Wes Anderson, con tan sólo treinta años recién cumplidos cuando rodó el film, ya demuestra un tipo especial de talento: sabe cómo transmitir de manera efectiva tanto las alegrías más simples como las interacciones entre la gente; una sensibilidad y un tacto que no está al alcance de muchos, y que remite más al cine clásico (el Leo McCarey de Dejad paso al mañana o cualquier película de Jean Renoir podrían servir de ejemplo) que al que estamos acostumbrados en la actualidad. Hay ternura y cariño por sus personajes, y no te queda más remedio que simpatizar con sus correrías y desventuras.
En definitiva, un trabajo iniciático que tiene en su haber su capacidad de conmover y divertir al mismo tiempo, con instantes trascendentes que calan por su sinceridad. El problema viene cuando la comparas con el resto de su filmografía.
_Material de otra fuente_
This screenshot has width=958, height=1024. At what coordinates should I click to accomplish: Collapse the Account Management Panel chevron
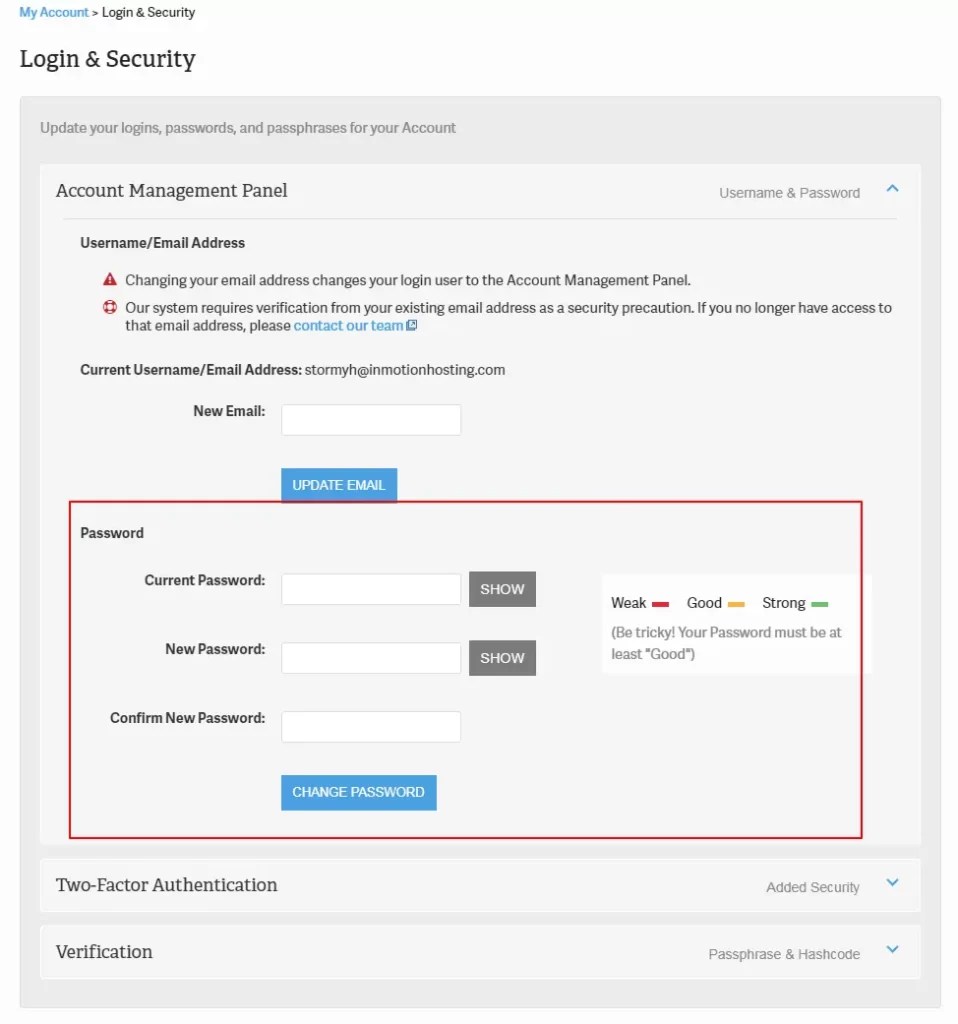click(x=891, y=187)
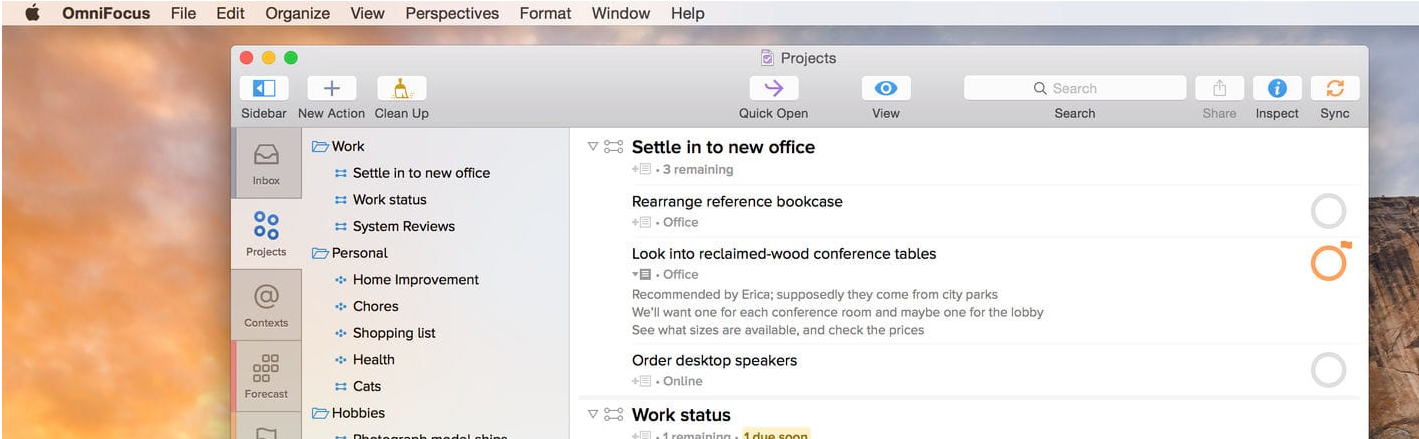Screen dimensions: 1419x439
Task: Open the Forecast perspective tab
Action: (266, 376)
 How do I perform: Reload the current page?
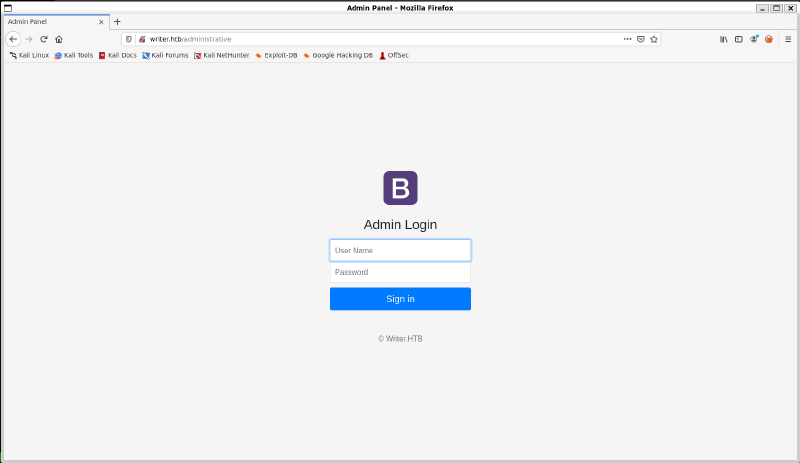pyautogui.click(x=44, y=39)
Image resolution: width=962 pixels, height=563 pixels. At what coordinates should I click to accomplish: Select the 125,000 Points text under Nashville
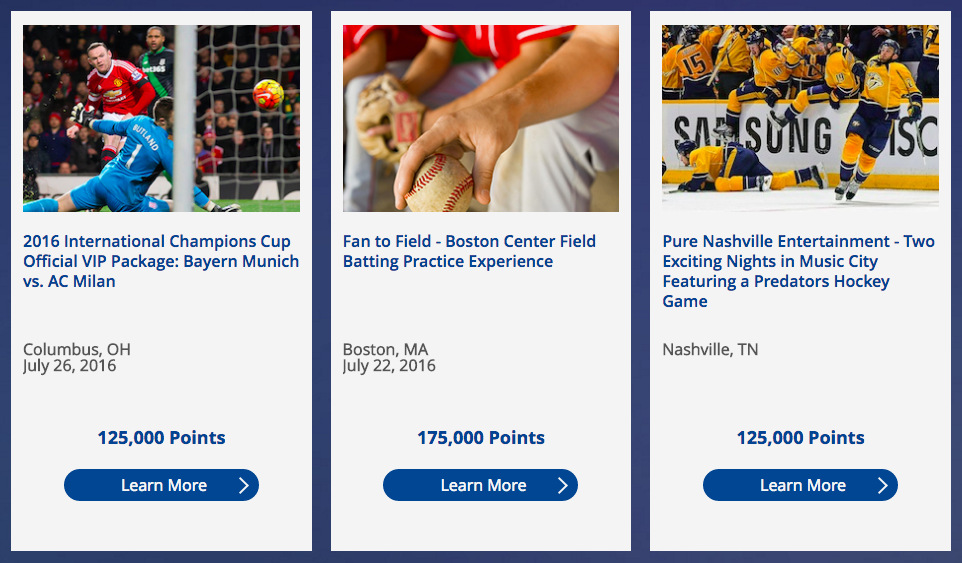tap(801, 438)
Es entonces cuando te das cuenta de su poca trascendencia y relevancia.
El sentimiento una vez vista es un tanto encontrado, porque entiendes que al ser una ópera primatenga sus defectos, pero también te da por pensar que después de apreciar lo talentoso de sus siguientes obras aquí se trate tan sólo de una serie de esbozos experimentales.